## [Prompt]
From the line with "Instruction: Click the green" to the final line of the records, every line is to be duplicated exactly, both of those lines included.
#####
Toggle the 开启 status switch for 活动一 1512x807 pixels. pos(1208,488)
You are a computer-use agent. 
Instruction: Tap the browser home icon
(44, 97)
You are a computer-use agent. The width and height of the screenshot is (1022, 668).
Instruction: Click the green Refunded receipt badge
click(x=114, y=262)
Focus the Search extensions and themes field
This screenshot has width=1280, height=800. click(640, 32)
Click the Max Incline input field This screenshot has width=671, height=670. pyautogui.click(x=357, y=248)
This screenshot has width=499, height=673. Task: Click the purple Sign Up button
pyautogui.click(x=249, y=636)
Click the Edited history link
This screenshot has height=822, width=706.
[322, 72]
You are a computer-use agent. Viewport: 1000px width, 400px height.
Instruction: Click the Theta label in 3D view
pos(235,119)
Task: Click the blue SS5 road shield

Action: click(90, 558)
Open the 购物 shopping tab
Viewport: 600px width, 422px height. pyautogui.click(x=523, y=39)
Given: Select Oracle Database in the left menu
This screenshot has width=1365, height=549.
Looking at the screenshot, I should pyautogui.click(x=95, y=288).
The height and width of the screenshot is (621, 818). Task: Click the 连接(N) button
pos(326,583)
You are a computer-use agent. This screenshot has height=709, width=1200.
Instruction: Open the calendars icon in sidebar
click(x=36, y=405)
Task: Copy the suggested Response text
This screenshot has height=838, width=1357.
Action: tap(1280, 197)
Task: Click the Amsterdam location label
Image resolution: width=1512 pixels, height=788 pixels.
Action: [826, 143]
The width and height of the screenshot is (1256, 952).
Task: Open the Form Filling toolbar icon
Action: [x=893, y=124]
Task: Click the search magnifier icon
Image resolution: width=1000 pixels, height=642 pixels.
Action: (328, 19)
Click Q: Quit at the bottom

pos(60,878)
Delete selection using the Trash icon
#####
## [The completed task]
Instruction: Click the green Refunded receipt badge
click(x=114, y=262)
Focus the Search extensions and themes field
This screenshot has width=1280, height=800. click(640, 32)
Click the Max Incline input field This screenshot has width=671, height=670. pyautogui.click(x=357, y=248)
This screenshot has width=499, height=673. Task: Click the purple Sign Up button
pyautogui.click(x=249, y=636)
Click the Edited history link
This screenshot has height=822, width=706.
[322, 72]
You are a computer-use agent. Viewport: 1000px width, 400px height.
Instruction: Click the Theta label in 3D view
pos(235,119)
Task: Click the blue SS5 road shield

Action: click(90, 558)
Open the 购物 shopping tab
Viewport: 600px width, 422px height. pyautogui.click(x=523, y=39)
Given: Select Oracle Database in the left menu
This screenshot has width=1365, height=549.
Looking at the screenshot, I should pyautogui.click(x=95, y=288).
The height and width of the screenshot is (621, 818). Task: Click the 连接(N) button
pos(326,583)
You are a computer-use agent. This screenshot has height=709, width=1200.
Instruction: Open the calendars icon in sidebar
click(x=36, y=405)
Task: Copy the suggested Response text
This screenshot has height=838, width=1357.
Action: tap(1280, 197)
Task: Click the Amsterdam location label
Image resolution: width=1512 pixels, height=788 pixels.
Action: [826, 143]
The width and height of the screenshot is (1256, 952).
Task: Open the Form Filling toolbar icon
Action: [x=893, y=124]
Task: Click the search magnifier icon
Image resolution: width=1000 pixels, height=642 pixels.
Action: (328, 19)
Click Q: Quit at the bottom

pos(60,878)
Delete selection using the Trash icon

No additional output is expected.